▶ [PROVIDED PASSAGE]:
____

“The first thing we do, let’s kill all the lawyers,” says Dick the Butcher in Shakespeare’s Henry IV, Part II.
My oldest son is a lawyer, so that’s no longer a phrase that carries much currency in the Gibbons household. But I do know what the Bard of Avon was on about when it comes to economists.
For the past few years, we have been treated to a daily – nay, hourly – series of comments, diagnoses, prognoses and analyses from all manner of learned economists about Greece and this thing called ‘Grexit’ – a possible, even likely, exit of Greece from the Eurozone. Many of these highly informed and opinionated folk have Nobel Economics Prizes to their names, others have that august award in their future.
With names like Stiglitz and Krugman, Rogoff and Draghi, Piketty and Roubini, they have declared that Greece should certainly repay its debts. Or that it shouldn’t, it’s out of the question. That austerity is just the medicine. Or it isn’t. That Greece will certainly leave the Eurozone, which will collapse as a result. Or it won’t.
The only thing they agree on is that this day, this meeting, this summit, this weekend, represents deadline time, the absolutely final chance of a deal being done. Except it never seems to.

____

▶ [INFORMATION SUPPLIED]:
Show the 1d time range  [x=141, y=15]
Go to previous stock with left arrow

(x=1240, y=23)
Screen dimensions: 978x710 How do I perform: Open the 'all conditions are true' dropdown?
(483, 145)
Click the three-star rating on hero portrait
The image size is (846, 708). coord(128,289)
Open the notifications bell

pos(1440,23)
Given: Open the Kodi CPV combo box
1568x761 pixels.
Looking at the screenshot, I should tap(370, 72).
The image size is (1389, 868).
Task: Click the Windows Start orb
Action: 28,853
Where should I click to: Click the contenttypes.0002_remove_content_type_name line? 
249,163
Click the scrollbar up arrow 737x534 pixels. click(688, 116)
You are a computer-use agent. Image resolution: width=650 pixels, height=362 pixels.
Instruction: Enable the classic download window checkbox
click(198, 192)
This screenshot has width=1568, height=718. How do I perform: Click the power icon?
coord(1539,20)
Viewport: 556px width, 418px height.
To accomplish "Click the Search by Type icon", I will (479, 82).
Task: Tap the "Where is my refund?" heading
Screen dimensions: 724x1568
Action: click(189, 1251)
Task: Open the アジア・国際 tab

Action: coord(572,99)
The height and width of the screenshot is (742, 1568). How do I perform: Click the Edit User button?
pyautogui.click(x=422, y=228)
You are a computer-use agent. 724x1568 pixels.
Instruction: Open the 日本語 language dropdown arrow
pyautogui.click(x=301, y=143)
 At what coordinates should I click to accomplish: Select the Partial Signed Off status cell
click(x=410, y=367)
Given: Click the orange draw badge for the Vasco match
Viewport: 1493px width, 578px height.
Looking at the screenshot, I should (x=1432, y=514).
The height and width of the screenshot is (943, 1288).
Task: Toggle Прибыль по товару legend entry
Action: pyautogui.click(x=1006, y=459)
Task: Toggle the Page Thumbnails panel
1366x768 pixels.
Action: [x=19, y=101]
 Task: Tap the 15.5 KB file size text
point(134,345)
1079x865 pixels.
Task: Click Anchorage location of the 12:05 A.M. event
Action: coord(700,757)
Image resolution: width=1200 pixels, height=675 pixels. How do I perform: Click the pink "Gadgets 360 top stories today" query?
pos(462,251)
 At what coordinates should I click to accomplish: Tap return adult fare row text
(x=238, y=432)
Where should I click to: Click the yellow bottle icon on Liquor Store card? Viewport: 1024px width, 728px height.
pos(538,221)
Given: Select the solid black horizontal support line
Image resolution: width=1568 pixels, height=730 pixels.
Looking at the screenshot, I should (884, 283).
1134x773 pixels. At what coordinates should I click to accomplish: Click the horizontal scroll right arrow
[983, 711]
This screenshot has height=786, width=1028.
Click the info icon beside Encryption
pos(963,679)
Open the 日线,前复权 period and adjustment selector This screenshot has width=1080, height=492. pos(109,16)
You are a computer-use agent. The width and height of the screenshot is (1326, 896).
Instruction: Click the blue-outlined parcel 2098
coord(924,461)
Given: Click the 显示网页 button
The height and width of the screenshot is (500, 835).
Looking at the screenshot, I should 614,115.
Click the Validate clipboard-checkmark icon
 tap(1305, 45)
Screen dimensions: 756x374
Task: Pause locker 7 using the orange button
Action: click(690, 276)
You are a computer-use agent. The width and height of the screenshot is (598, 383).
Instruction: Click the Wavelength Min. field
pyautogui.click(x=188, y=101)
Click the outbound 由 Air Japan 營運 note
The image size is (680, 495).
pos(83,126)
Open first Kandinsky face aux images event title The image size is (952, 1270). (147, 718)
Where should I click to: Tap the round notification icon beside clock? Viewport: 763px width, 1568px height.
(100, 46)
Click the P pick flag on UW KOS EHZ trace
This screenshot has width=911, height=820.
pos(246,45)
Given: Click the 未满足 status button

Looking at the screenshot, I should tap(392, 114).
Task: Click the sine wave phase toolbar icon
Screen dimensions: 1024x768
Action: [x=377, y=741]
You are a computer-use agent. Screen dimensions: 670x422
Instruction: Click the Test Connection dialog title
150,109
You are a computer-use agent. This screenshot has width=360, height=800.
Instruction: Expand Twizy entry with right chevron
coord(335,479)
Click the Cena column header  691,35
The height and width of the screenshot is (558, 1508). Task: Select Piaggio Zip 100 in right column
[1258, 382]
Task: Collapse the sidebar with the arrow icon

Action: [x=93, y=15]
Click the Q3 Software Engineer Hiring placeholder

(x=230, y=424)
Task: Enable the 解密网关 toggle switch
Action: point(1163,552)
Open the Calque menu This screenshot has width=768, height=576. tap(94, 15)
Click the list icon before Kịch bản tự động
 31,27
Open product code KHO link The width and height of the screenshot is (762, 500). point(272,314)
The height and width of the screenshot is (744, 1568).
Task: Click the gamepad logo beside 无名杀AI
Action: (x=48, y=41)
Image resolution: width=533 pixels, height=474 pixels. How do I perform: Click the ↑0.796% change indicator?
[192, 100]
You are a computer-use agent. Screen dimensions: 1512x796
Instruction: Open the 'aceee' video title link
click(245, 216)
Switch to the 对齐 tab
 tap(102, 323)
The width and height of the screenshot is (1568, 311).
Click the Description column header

____

▶ [AIM OF THE TASK]: Write the next part of the piece about economists and Grexit, picking up after its last sentence. The material after the piece about economists and Grexit comes from a separate source.

▶ [EXPECTED ANSWER]:
Is it fair to wonder if any of these esteemed sages actually knows what’s going on?
Come to think of, there’s a similar problem right now in China, where the Shanghai stock market is in the process of collapsing. It’s down 30% in a matter of weeks, but depending on which economist you read, this is either quite normal or the beginning of Armageddon.
In fact we went through much of this before in 2008, when the likes of Bear Stearns and Lehman Brothers were in the process of imploding. When I read former US Treasury Secretary Tim Geithner’s masterful account of those dark days, Stress Test, I was left with the indelible impression that not one of the US government’s economic advisors had the faintest idea what was unfolding. Nor, when it had happened, did they immediately know what to do. The night before the collapse of Lehman Brothers, Geithner tells us that he was informed by a Very Senior Banking Supervisor that everything was perfectly fine!
Physicist Mark Buchanan, in his book, Forecast, makes the point that despite the best efforts of the economics community, we have no real clue as to what caused various stock market crashes. We may think that we have the answer, but as he so eloquently puts it:
…the problem is not that contemporary economists have failed to understand economic systems – an exceedingly difficult task, as everyone should admit – but they have not been honest about their failure. We’ve all been brainwashed into thinking that economists know more than they actually do.
Buchanan adds:
In looking into the basis of economic theory, I fully expected to find a body of thought and mathematical theory that had been developed with the same commitment to scientific honesty as you find in, say, physics, aeronautical engineering, neuroscience, or social psychology.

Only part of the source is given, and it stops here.